LOS ANGELES, May 19 (Xinhua) -- White nationalism is an urgent threat that American people must now confront, said an opinion article published by The Atlantic magazine this week, noting that the white-power movement has led to more violence.

The mass shooting of Black grocery shoppers in Buffalo, New York, on Saturday follows a string of similar attacks. Gunmen have targeted worshippers at synagogues and mosques and temples and Bible study; they have opened fire on summer camps and people at festivals, said the article, titled "White Power, White Violence" by Kathleen Belew, the author of Bring the War Home: The White Power Movement and Paramilitary America, and an assistant professor of history at the University of Chicago.

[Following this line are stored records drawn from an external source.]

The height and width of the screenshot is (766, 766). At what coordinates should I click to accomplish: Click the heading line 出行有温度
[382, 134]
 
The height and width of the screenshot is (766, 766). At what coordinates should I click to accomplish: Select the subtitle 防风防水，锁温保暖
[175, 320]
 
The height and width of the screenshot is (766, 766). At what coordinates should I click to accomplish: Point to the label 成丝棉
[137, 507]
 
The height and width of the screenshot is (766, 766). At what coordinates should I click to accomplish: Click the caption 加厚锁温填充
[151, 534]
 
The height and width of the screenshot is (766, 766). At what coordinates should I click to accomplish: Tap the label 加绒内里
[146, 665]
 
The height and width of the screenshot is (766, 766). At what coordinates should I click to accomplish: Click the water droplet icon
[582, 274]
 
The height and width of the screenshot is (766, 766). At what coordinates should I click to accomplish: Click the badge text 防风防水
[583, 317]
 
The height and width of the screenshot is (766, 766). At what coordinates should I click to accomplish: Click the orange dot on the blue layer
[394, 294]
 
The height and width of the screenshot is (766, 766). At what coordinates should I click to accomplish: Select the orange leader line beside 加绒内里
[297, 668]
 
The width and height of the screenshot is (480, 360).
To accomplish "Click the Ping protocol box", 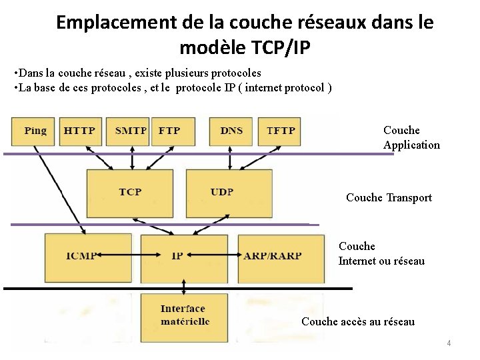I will (x=35, y=131).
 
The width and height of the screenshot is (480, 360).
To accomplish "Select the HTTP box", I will (x=79, y=131).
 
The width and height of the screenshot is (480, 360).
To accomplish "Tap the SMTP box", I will (x=131, y=131).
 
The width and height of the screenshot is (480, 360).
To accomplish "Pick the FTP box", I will (x=169, y=131).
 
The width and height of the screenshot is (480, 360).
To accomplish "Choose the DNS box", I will (x=231, y=131).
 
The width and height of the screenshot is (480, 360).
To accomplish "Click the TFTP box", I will (x=280, y=131).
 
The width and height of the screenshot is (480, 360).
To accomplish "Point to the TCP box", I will (x=130, y=192).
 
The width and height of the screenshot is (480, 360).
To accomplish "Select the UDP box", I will (x=222, y=192).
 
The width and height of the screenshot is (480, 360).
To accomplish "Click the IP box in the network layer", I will (x=177, y=256).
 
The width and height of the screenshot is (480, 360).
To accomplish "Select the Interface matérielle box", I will (x=184, y=315).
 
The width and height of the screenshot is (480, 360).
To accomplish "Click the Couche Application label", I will (x=411, y=137).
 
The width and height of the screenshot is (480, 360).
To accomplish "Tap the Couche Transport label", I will (x=389, y=197).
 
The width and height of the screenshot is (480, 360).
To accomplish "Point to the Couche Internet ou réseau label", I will (x=381, y=254).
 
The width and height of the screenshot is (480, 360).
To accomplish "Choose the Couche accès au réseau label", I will (x=358, y=322).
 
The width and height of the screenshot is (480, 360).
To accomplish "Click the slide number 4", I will (x=449, y=343).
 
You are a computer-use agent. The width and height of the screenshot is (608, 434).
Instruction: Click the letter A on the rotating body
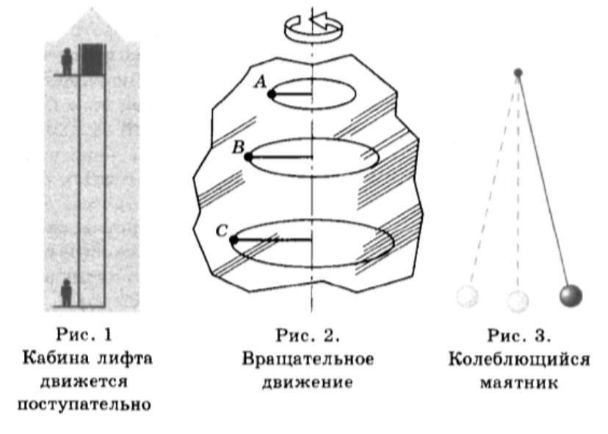click(259, 83)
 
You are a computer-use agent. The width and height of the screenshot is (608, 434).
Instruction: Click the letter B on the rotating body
click(238, 147)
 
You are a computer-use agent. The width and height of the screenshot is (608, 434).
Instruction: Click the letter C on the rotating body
click(222, 230)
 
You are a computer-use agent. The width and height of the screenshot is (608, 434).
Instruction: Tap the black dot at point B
click(248, 157)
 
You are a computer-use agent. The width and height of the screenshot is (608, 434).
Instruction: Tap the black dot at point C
click(234, 240)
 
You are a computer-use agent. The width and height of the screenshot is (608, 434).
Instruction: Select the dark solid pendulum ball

In each event, a white-power activist was the perpetrator. Several of the assailants wrote extensively about their motivations in manifestos that outlined a coherent political ideology, the article added, noting that "in the United States, they have been backed by a broad social movement that our legislators have failed to condemn, that our court system has failed to prosecute, and that our society has not stopped."

The article pointed out that this means that these are not "lone wolf" attacks even when they may appear to be, and certainly not just because a shooter has claimed to have been operating alone.

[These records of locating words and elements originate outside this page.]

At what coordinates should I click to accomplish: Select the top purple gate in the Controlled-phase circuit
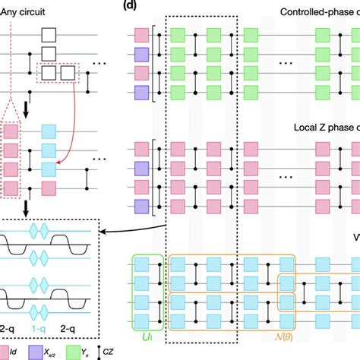tap(141, 53)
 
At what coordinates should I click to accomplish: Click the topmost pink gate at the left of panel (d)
tap(141, 34)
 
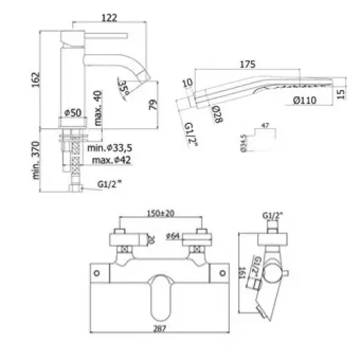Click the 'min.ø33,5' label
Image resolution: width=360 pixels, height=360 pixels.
113,148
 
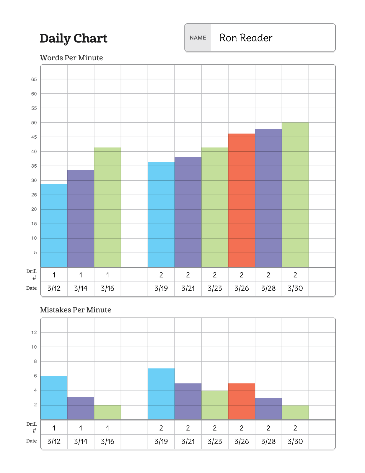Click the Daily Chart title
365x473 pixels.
73,38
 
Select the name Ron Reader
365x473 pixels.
246,38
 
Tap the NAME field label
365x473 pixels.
198,38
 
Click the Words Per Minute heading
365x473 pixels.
71,58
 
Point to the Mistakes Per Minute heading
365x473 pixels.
76,310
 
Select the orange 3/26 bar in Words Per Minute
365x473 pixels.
242,200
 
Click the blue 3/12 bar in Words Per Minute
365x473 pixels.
54,226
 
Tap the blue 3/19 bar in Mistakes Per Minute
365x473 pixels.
161,394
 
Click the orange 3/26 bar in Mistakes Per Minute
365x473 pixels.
242,401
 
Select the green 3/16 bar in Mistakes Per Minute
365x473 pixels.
107,412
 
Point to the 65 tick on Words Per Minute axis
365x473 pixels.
34,79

"But all of this violence represents only half of the urgent threat we must now confront. The other half of white nationalism is in our halls of governance and on our televisions, claiming ignorance of its most violent outgrowths," said the article.

In white-power ideology, mass violence is seen as a tool rather than an end point. American people "need look no further than the manifestos that are now routinely shared online from gunman to gunman, imparting instructions for future mass shooters as well as explaining how the attack itself is meant to provoke race war and civil unrest," according to the article.